====== Data supplied ======

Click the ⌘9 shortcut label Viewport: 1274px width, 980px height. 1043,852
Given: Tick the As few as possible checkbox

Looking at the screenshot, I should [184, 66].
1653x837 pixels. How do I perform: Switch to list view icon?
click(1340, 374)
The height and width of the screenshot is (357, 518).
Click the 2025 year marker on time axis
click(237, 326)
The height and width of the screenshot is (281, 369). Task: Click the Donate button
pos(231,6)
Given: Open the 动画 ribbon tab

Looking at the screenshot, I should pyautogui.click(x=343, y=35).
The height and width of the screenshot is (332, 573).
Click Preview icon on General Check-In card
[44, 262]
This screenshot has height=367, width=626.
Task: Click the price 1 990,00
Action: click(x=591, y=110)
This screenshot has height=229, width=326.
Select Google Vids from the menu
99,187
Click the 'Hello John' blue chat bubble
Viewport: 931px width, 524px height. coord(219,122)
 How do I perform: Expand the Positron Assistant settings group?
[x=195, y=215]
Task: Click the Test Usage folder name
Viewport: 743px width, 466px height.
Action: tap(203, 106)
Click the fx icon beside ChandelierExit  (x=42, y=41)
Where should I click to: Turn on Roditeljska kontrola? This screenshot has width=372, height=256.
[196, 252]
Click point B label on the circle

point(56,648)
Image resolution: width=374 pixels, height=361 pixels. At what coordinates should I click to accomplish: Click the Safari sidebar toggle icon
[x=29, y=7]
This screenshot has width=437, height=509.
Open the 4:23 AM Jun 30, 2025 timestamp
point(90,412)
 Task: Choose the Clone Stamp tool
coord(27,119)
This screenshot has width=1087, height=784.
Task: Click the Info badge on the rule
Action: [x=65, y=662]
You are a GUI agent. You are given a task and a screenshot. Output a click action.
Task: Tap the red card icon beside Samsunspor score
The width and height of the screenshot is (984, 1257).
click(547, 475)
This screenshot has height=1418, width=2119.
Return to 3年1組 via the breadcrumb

======

# Task to complete
Recast the records above as a Markdown table with the columns Row and Line, giving every non-blank line its own numbered row and omitting blank lines.

# Answer below
| Row | Line |
|---|---|
| 1 | Click the ⌘9 shortcut label Viewport: 1274px width, 980px height. 1043,852 |
| 2 | Given: Tick the As few as possible checkbox |
| 3 | Looking at the screenshot, I should [184, 66]. |
| 4 | 1653x837 pixels. How do I perform: Switch to list view icon? |
| 5 | click(1340, 374) |
| 6 | The height and width of the screenshot is (357, 518). |
| 7 | Click the 2025 year marker on time axis |
| 8 | click(237, 326) |
| 9 | The height and width of the screenshot is (281, 369). Task: Click the Donate button |
| 10 | pos(231,6) |
| 11 | Given: Open the 动画 ribbon tab |
| 12 | Looking at the screenshot, I should pyautogui.click(x=343, y=35). |
| 13 | The height and width of the screenshot is (332, 573). |
| 14 | Click Preview icon on General Check-In card |
| 15 | [44, 262] |
| 16 | This screenshot has height=367, width=626. |
| 17 | Task: Click the price 1 990,00 |
| 18 | Action: click(x=591, y=110) |
| 19 | This screenshot has height=229, width=326. |
| 20 | Select Google Vids from the menu |
| 21 | 99,187 |
| 22 | Click the 'Hello John' blue chat bubble |
| 23 | Viewport: 931px width, 524px height. coord(219,122) |
| 24 |  How do I perform: Expand the Positron Assistant settings group? |
| 25 | [x=195, y=215] |
| 26 | Task: Click the Test Usage folder name |
| 27 | Viewport: 743px width, 466px height. |
| 28 | Action: tap(203, 106) |
| 29 | Click the fx icon beside ChandelierExit  (x=42, y=41) |
| 30 | Where should I click to: Turn on Roditeljska kontrola? This screenshot has width=372, height=256. |
| 31 | [196, 252] |
| 32 | Click point B label on the circle |
| 33 | point(56,648) |
| 34 | Image resolution: width=374 pixels, height=361 pixels. At what coordinates should I click to accomplish: Click the Safari sidebar toggle icon |
| 35 | [x=29, y=7] |
| 36 | This screenshot has width=437, height=509. |
| 37 | Open the 4:23 AM Jun 30, 2025 timestamp |
| 38 | point(90,412) |
| 39 |  Task: Choose the Clone Stamp tool |
| 40 | coord(27,119) |
| 41 | This screenshot has width=1087, height=784. |
| 42 | Task: Click the Info badge on the rule |
| 43 | Action: [x=65, y=662] |
| 44 | You are a GUI agent. You are given a task and a screenshot. Output a click action. |
| 45 | Task: Tap the red card icon beside Samsunspor score |
| 46 | The width and height of the screenshot is (984, 1257). |
| 47 | click(547, 475) |
| 48 | This screenshot has height=1418, width=2119. |
| 49 | Return to 3年1組 via the breadcrumb |